=== Document ===
----
On the residential scale, you will need an area in your landscape that receives full sun. Hops prefer moist well-drained organic soils with a pH of around 6.5. To achieve this in our heavy clay soils you will need to amend the soils with compost to a depth of one foot. Take a soil test before adding lime to raise the pH. The NC soil testing kits now have a crop code for hops (119), but remember if you use this, your results will be in pounds per acre instead of pounds per 1000 square foot.

Hops can be trained to grow up a fence, a house, a trellis, or pergola. Many residential growers place a tall pole in their landscape with wires running from the top of the pole to the ground like a teepee. Plant the bines in the ground near each wire. Hops will grow and produce the first year. Once they begin to grow, select up to three bines and cut back the remaining ones. Encourage the bines to twine clockwise around the wire.
----
=== Entries ===
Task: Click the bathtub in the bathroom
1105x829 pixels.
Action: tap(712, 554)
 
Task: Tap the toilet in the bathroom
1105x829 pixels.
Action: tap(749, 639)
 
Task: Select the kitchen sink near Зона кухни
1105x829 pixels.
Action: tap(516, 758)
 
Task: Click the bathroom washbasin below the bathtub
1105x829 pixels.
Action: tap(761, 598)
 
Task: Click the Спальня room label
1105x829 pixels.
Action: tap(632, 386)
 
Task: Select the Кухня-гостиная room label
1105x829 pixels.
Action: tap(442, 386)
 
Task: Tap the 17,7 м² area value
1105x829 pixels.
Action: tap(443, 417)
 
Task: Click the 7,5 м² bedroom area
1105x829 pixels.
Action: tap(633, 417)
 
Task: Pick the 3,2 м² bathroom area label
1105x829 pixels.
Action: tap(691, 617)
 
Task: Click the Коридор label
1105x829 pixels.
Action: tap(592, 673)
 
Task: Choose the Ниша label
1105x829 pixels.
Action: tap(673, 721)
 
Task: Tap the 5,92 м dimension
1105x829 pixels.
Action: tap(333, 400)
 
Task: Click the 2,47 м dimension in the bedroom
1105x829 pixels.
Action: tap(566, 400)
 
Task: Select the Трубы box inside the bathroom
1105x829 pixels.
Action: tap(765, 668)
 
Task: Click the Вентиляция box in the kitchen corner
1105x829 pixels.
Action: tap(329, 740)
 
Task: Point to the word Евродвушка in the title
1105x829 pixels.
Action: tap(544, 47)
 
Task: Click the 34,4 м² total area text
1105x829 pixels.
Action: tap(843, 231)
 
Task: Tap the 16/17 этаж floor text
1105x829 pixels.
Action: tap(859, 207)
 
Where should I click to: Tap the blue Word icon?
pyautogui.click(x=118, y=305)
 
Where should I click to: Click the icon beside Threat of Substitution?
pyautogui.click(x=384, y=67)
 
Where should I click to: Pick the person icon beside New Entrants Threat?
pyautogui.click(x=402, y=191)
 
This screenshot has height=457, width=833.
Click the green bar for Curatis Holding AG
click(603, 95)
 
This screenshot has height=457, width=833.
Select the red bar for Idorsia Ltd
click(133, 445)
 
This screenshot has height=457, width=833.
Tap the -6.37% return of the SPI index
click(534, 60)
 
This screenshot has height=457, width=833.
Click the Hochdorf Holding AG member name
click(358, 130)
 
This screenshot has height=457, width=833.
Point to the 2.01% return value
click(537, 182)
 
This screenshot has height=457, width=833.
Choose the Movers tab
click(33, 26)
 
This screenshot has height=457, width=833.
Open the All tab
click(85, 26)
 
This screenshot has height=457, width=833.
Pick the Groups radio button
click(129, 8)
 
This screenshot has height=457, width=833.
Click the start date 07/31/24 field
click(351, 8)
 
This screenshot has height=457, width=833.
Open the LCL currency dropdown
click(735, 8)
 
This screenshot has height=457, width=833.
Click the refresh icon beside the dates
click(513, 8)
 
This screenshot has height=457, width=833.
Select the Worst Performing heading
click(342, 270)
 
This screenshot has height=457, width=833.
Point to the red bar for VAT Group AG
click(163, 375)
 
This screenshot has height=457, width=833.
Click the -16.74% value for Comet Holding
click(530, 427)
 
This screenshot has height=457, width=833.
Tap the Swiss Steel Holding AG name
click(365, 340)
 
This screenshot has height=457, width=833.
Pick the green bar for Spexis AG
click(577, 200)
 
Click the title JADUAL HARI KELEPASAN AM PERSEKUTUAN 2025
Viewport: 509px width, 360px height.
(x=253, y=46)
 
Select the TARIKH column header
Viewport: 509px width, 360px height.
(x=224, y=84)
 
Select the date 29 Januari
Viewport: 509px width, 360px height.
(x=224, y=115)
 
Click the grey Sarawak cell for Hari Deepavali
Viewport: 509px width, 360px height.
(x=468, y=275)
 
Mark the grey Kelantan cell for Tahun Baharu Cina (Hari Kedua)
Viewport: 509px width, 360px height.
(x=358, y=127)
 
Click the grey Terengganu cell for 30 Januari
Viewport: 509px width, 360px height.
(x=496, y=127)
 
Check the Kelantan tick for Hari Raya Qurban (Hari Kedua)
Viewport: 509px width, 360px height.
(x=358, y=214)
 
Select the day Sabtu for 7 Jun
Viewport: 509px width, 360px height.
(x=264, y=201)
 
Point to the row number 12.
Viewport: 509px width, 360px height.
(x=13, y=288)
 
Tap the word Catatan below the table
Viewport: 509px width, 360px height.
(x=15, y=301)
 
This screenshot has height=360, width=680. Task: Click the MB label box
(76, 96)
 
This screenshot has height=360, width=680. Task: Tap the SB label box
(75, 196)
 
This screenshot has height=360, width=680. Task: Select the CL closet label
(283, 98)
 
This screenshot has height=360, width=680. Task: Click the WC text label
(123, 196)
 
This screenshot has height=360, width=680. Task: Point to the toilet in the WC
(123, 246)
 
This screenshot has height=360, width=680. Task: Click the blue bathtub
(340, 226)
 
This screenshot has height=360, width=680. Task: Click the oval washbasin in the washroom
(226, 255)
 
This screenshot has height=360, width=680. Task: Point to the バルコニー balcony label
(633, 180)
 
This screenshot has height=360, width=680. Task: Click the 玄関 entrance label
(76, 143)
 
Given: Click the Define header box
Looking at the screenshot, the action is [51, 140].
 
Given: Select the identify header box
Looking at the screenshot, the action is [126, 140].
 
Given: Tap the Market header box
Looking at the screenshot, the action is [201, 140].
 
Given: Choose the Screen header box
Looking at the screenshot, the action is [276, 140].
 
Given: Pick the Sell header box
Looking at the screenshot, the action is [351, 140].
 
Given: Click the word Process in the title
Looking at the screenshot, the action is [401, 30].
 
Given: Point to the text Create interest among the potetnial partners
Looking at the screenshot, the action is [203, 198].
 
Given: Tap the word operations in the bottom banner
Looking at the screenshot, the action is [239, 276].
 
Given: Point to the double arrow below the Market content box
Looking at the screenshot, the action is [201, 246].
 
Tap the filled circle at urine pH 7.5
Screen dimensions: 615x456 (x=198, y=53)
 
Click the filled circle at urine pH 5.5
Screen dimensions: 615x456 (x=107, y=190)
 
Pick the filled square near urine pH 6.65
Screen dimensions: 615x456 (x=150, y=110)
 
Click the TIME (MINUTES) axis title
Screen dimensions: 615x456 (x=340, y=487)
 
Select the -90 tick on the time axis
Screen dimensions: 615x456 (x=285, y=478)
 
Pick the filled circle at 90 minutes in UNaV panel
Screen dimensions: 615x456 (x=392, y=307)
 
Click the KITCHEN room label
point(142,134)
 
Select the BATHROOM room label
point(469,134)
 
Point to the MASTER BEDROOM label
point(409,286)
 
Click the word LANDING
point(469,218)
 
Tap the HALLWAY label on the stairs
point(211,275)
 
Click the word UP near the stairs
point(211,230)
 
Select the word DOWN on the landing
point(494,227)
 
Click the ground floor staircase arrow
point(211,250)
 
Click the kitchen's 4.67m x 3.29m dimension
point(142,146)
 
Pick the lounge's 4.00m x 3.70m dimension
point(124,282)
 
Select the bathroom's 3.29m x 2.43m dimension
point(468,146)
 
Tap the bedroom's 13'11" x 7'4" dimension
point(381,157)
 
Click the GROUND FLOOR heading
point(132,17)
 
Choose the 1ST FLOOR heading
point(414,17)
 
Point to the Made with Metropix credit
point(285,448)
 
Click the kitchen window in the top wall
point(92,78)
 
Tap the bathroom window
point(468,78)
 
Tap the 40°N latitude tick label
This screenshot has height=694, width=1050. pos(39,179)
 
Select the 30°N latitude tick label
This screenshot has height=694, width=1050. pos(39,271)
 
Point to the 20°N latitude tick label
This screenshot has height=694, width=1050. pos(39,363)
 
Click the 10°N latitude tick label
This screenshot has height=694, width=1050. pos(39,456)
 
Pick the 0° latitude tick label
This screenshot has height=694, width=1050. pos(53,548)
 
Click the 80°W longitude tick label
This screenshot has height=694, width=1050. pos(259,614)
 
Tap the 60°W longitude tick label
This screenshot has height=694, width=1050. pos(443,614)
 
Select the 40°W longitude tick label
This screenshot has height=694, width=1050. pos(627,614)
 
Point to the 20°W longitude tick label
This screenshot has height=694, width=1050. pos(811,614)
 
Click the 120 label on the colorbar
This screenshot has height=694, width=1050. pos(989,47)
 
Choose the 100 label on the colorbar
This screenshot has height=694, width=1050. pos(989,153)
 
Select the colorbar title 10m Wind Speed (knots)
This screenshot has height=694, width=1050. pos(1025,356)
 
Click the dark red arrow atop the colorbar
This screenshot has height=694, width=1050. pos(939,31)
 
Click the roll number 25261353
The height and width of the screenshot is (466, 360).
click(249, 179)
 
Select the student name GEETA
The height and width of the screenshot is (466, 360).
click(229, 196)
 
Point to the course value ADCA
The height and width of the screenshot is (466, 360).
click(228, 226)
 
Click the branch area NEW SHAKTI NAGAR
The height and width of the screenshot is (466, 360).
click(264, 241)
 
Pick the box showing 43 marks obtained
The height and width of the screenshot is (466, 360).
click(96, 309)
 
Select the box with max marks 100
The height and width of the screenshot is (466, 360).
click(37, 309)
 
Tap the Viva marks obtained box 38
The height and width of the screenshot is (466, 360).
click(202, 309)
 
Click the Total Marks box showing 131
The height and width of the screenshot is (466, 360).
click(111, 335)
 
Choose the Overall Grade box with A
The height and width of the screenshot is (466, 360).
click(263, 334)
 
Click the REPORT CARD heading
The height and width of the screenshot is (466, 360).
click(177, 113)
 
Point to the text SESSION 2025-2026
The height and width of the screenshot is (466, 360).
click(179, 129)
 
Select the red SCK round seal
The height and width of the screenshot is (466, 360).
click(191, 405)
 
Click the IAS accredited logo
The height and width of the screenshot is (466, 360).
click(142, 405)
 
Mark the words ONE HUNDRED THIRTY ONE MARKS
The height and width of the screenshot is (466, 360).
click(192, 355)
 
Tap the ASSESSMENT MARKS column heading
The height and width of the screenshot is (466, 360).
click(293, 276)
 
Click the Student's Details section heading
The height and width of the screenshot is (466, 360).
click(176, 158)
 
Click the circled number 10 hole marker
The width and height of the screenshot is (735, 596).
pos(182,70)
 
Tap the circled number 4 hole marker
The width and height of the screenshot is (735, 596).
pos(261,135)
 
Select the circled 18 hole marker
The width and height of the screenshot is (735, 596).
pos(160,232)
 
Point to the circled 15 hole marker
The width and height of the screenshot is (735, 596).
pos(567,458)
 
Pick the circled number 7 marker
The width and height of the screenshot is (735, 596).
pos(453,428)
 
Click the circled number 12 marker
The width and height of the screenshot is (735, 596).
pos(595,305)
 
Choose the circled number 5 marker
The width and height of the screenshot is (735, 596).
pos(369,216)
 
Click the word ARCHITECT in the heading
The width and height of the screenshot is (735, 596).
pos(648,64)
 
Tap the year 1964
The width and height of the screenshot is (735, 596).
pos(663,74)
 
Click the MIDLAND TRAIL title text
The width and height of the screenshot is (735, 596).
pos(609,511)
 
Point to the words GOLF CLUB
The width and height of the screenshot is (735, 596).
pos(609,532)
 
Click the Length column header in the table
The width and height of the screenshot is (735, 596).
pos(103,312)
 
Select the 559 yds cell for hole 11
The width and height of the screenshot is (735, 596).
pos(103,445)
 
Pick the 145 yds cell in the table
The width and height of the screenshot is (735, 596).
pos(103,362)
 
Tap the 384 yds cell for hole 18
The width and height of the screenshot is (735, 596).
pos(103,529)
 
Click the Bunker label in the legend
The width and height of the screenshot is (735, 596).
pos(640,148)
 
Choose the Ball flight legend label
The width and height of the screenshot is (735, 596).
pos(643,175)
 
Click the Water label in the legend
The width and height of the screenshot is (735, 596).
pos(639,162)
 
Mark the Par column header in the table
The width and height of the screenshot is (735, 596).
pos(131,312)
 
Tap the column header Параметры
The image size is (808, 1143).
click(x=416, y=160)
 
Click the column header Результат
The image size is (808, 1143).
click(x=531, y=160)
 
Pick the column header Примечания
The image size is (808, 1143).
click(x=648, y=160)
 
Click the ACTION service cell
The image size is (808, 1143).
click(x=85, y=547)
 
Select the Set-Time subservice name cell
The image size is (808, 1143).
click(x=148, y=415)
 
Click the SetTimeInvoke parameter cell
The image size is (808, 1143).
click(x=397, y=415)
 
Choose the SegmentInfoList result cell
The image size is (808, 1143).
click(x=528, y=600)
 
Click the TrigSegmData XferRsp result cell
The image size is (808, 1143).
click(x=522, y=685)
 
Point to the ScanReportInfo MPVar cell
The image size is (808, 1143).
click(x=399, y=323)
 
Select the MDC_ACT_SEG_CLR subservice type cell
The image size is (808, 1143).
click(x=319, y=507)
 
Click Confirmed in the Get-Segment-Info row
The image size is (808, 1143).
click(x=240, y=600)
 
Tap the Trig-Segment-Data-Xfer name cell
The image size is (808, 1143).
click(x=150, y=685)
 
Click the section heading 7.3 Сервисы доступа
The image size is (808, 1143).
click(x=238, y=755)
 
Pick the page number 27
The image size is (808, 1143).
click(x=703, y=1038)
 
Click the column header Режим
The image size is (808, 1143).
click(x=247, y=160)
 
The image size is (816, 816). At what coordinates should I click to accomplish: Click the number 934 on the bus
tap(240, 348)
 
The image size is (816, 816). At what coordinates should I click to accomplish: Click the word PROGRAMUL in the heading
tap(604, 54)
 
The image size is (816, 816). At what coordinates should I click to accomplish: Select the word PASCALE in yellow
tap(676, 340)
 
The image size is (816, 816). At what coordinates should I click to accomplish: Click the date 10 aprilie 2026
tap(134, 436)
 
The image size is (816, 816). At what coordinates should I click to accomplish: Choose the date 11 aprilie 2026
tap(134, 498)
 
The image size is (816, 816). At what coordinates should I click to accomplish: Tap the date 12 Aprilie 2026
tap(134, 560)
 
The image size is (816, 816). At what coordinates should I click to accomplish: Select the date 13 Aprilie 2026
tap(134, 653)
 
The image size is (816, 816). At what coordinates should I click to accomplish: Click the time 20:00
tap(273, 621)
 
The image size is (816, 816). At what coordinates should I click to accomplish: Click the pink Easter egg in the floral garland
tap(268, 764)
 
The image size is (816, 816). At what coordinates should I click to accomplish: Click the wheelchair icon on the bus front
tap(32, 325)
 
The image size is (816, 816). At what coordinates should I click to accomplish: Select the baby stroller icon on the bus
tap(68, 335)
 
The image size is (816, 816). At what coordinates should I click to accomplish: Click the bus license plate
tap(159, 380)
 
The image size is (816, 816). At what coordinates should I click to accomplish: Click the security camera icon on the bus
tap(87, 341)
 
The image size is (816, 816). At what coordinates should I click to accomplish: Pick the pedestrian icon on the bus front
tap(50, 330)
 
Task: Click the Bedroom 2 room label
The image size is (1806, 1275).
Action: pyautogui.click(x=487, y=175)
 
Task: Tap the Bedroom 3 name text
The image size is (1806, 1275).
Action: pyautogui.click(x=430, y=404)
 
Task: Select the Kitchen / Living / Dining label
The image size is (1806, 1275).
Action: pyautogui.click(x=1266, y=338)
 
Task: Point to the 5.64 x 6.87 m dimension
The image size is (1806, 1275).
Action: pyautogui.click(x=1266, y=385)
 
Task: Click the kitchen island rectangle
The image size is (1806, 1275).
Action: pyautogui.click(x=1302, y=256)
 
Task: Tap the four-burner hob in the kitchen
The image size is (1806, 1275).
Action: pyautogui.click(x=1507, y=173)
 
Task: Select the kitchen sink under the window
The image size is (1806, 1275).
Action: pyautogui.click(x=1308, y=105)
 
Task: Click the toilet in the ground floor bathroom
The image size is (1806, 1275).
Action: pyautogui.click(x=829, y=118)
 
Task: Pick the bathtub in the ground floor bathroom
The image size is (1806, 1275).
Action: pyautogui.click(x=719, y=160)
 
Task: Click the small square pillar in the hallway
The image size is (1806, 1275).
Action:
----
=== Task ===
Please reproduce the stretch of the hops-growing text from "Hops can be" through "around the wire.", word for word.

=== Finished exercise ===
Hops can be trained to grow up a fence, a house, a trellis, or pergola. Many residential growers place a tall pole in their landscape with wires running from the top of the pole to the ground like a teepee. Plant the bines in the ground near each wire. Hops will grow and produce the first year. Once they begin to grow, select up to three bines and cut back the remaining ones. Encourage the bines to twine clockwise around the wire.